• AUFGABE
Gib aus dem Auszug über Birthälm wortgetreu die Passage aus, die bei den Worten „Birthälm bekam 1418“ beginnt, und schließe nach den Worten „Gemeinde etwa 3.000.“ ab.

• AUSGEWÄHLTER AUSZUG
- - - - -

Im Verlauf eines Aufstandes der Ungarn gegen Österreich, im sog. Kuruzenkrieg (1704 - 07),wurde die Burg zu nächtlicher Stunde von 400 Ungarn überfallen. Kirche und Sakristei wurden geplündert und die Bischofsgrüfte im Chor durchwühlt, wobei kostbares Kirchengerät und wertvolle Urkunden verloren gingen. 45

Birthälm bekam 1418 von König Sigismund das Marktrecht und die Blutsgerichtsbarkeit. Anfang des 16. Jh. war Birthälm größer als Mediasch, sowohl von der Ausdehnung als auch der Einwohnerzahl her. Verschleppungen nach Türkeneinfällen und vier Pestepidemien entvölkerten die Ortschaft. Zwischen 1508 und 1744 entstanden Zünfte wie die der Weber, Fassbinder, Schlosser und Büchsenmacher, Schneider oder Schuster, Wagner und Eisenschmiede und schließlich Tischler. 46

1930 waren von 2.330 Einwohnern 52 % Sachsen. Anfang 1992 waren es nur noch 180 Deutsche, deren Zahl bis heute auf etwa 70 geschrumpft ist. Der hübsche Ort im Großen Kokeltal, zwischen Schäßburg und Mediasch, hat 1.600 Einwohner, die Gemeinde etwa 3.000.

- - - - -

Einträge aus einem Datensatz:

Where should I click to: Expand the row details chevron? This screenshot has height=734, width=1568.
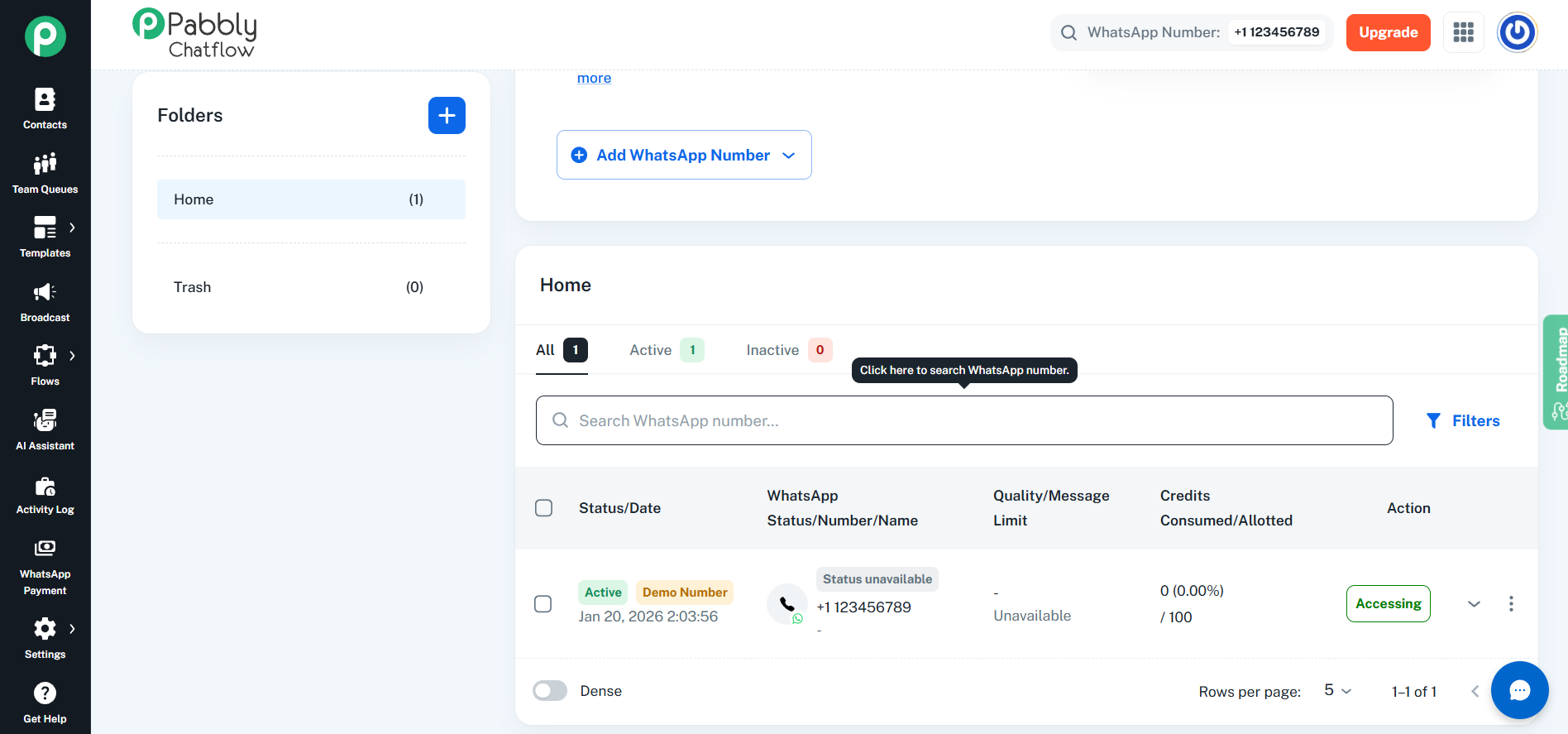pos(1474,604)
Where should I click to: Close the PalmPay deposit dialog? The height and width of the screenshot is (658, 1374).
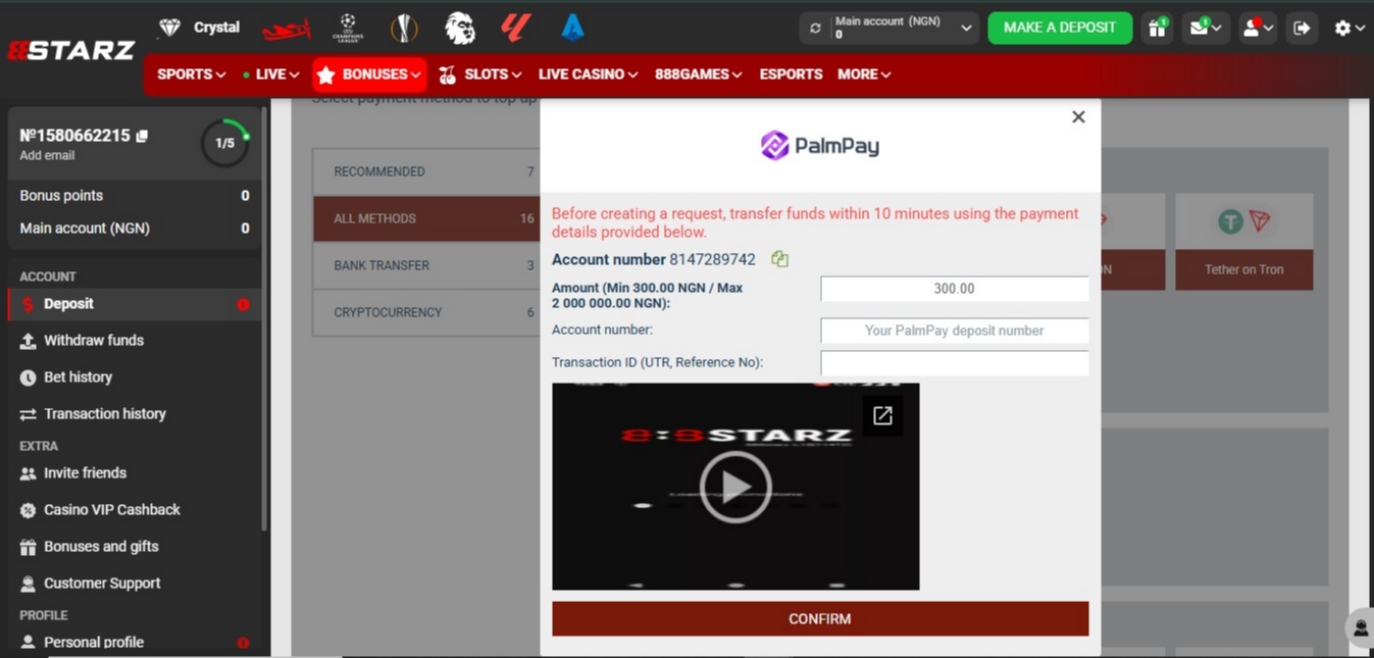(1078, 117)
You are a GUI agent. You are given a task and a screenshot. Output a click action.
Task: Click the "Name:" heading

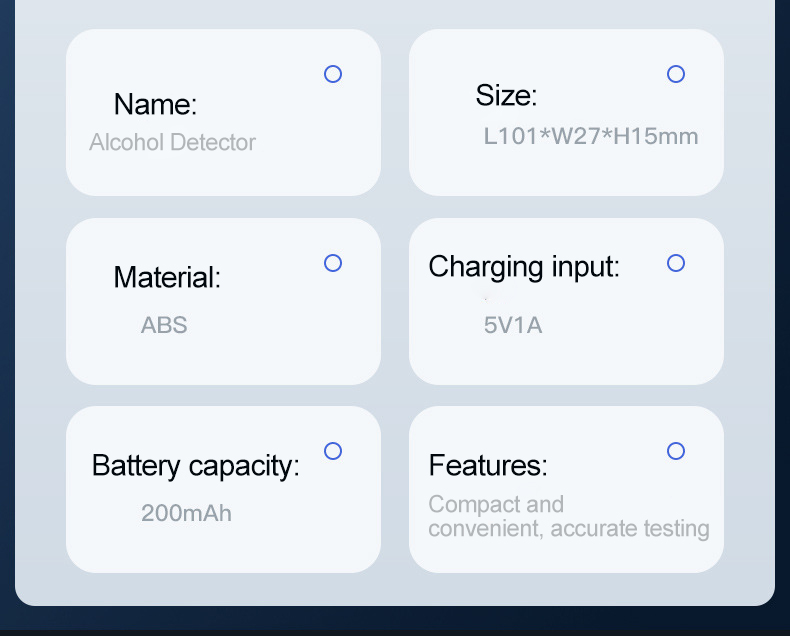coord(155,104)
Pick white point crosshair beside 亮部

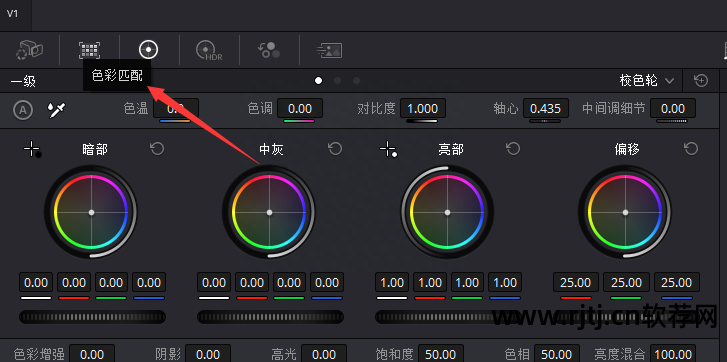[388, 149]
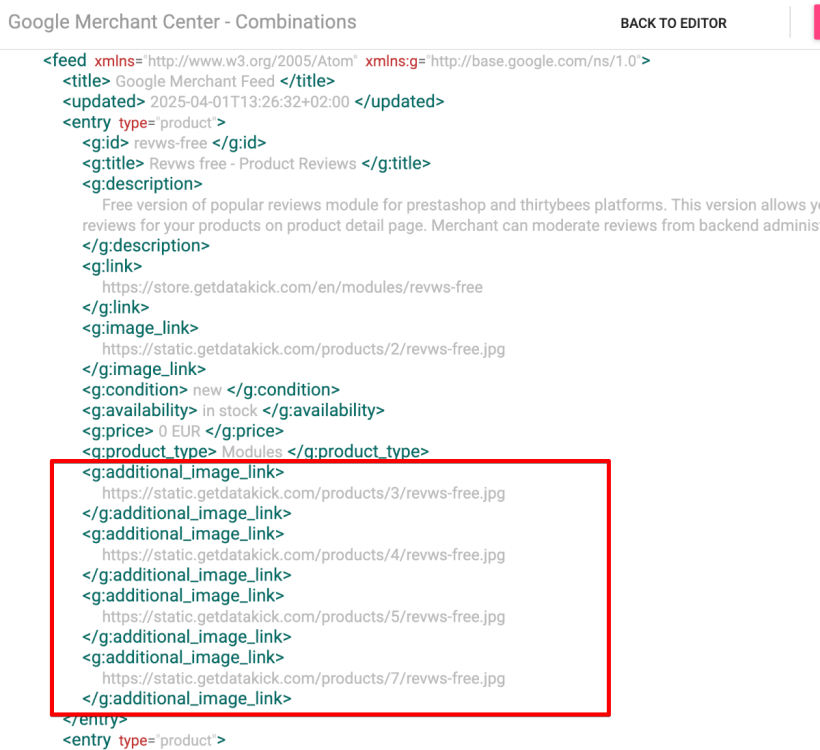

- - - - -

• SCHRIFTLICHE ANTWORT
Birthälm bekam 1418 von König Sigismund das Marktrecht und die Blutsgerichtsbarkeit. Anfang des 16. Jh. war Birthälm größer als Mediasch, sowohl von der Ausdehnung als auch der Einwohnerzahl her. Verschleppungen nach Türkeneinfällen und vier Pestepidemien entvölkerten die Ortschaft. Zwischen 1508 und 1744 entstanden Zünfte wie die der Weber, Fassbinder, Schlosser und Büchsenmacher, Schneider oder Schuster, Wagner und Eisenschmiede und schließlich Tischler. 46

1930 waren von 2.330 Einwohnern 52 % Sachsen. Anfang 1992 waren es nur noch 180 Deutsche, deren Zahl bis heute auf etwa 70 geschrumpft ist. Der hübsche Ort im Großen Kokeltal, zwischen Schäßburg und Mediasch, hat 1.600 Einwohner, die Gemeinde etwa 3.000.